By Tim Ensminger, AutomationDirect
Many industrial automation products and practices have been developed as more robust versions of commercial-grade technologies. As microprocessors, memory, and communications hardware and software have evolved throughout the information technology (IT) world, they were commonly adapted to meet the demands of always-on applications in harsh operational technology (OT) environments, delivering economical yet high-performing solutions.
This approach is not only about making tougher hardware. It is equally important to consider the software programming and data handling capabilities of a platform. Both programmable logic controllers (PLCs) and human-machine interfaces (HMIs) employed for OT industrial automation applications have benefited from adopting IT-based object-oriented programming (OOP) concepts to speed development and improve consistency and performance. The latest example is the introduction of user defined instructions (UDIs) into the AutomationDirect Productivity PLC integrated development environment (IDE).
Object-Oriented Essentials
By encapsulating functionality and data, OOP empowers developers to create a typical software structure and then replicate or instantiate it as needed. A developer can protect information and logic within an instance of the structure, and pass necessary information into and out of the structure as needed. OOP enables developers to organize their programming and configuration work in useful ways when deploying it, using it, and updating it.
A standard PLC comes with several basic data types, such as bits, integers, floating point numbers, and more. An advanced PLC platform empowers developers to create a user-defined structure (UDS) of data, which combines several data types in a useful way. For example, a temperature scaling data structure might include the raw input signal, the engineering minimum/maximum, the scaled output, and high/low alarm thresholds and bits. If it becomes necessary to revise the UDS—perhaps to add a scaled output average—this can be done once and automatically propagated throughout the instances.
In order to show this data structure to an operator in a concise manner, an HMI like the AutomationDirect C-more CM5 series has provisions for developers to create graphical objects from basic static and dynamic elements, and link them to a UDS in the PLC. For the temperature example, the developer may create a data box which displays the scaled temperature, and changes color upon high or low alarm.
Logic Instructions as an Object
OT technologies of all types typically develop later and more slowly than their IT precursors. The most fundamental PLC programming language of all, ladder logic, was specifically developed to look more like electrical wiring diagrams and less like programming, so it would be more accessible for factory-floor technicians. Of course, PLC languages have developed over time to include advanced logical, mathematical, process control, motion control, and other functionality.
While some PLC platforms have had provisions for user-defined logic for many years, this capability is a bit of a step change from basic ladder programming. AutomationDirect evaluated the subject extensively before finally deploying user-defined instructions (UDIs) across their entire Productivity PLC platform (Figure 1). One key aspect included with this implementation is the ability for users to make runtime transfers after editing a UDI, which is not always possible with platforms from other vendors.
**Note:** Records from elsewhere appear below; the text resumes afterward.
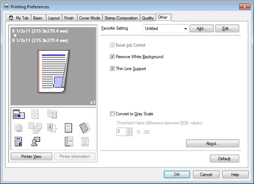Enable Convert to Gray Scale
The height and width of the screenshot is (184, 254).
(x=112, y=114)
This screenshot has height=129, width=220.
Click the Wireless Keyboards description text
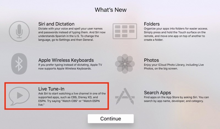click(x=70, y=67)
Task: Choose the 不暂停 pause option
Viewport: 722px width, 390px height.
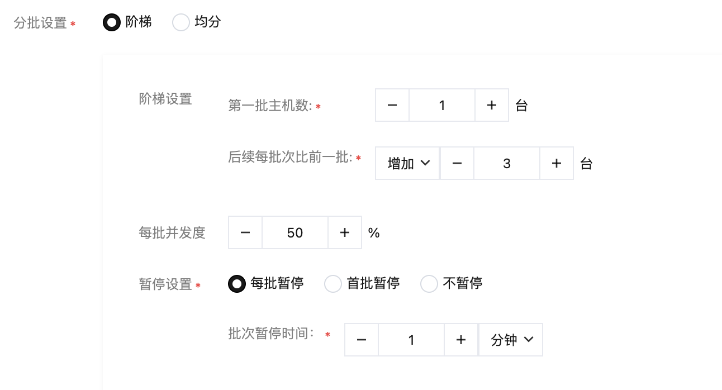Action: [x=429, y=284]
With UDI capability, developers can encapsulate the PLC logic in an organized manner. Continuing with our temperature example, the PLC logic could include provisions for mathematically scaling the value, monitoring module errors, and comparing the temperature with high/low alarm thresholds to generate alarm bits (Figure 2).
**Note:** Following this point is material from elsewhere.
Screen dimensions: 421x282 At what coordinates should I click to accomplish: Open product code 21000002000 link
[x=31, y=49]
Instead of copying/pasting/editing rows of ladder instructions repeatedly, the developer can instantiate the temperature scaling logic UDI as needed and associate it with the proper UDS instance and analog input (Figure 3). If a change in the logic is necessary, it can be performed once and automatically propagated throughout the program.
Besides the development benefits of UDIs, this capability enables developers, especially original equipment manufacturers, to password-protect proprietary code and data within a UDI to avoid unintended access and operation. This UDI implementation is compatible with all Productivity PLCs with a firmware upgrade, including:
• The Productivity1000 standard stackable micro PLC
• The new Productivity1000 Mini PLC with on-board I/O
• The Productivity2000 micro-modular PLC
• And the top-shelf Productivity3000 modular PLC.
There are a few caveats. Some complex instructions, such as motion control and some communications, can’t be within a UDI, and runtime project transfers may be a bit slower. However, the benefits certainly outweigh these minor considerations.
Modern Programming is Accessible on the Factory Floor
Using an OOP approach, industrial automation developers can create a library of proven PLC code UDIs and data UDSs, along with corresponding HMI objects. This IT-originated capability is ready to use in the OT environment, accelerating development, promoting reusability of proven code, and minimizing errors.
Author Bio
Tim Ensminger is a product manager at AutomationDirect. During his two decade career, he worked primarily in the petroleum transportation industry designing and commissioning control and power systems for pipeline pump stations, tank farms, and truck loading facilities. Tim has worked at AutomationDirect since 2021 supporting the Productivity Series PLC products. He holds a bachelor’s degree in Electrical Engineering from Bob Jones University and a master’s degree in Electrical Engineering from Clemson University.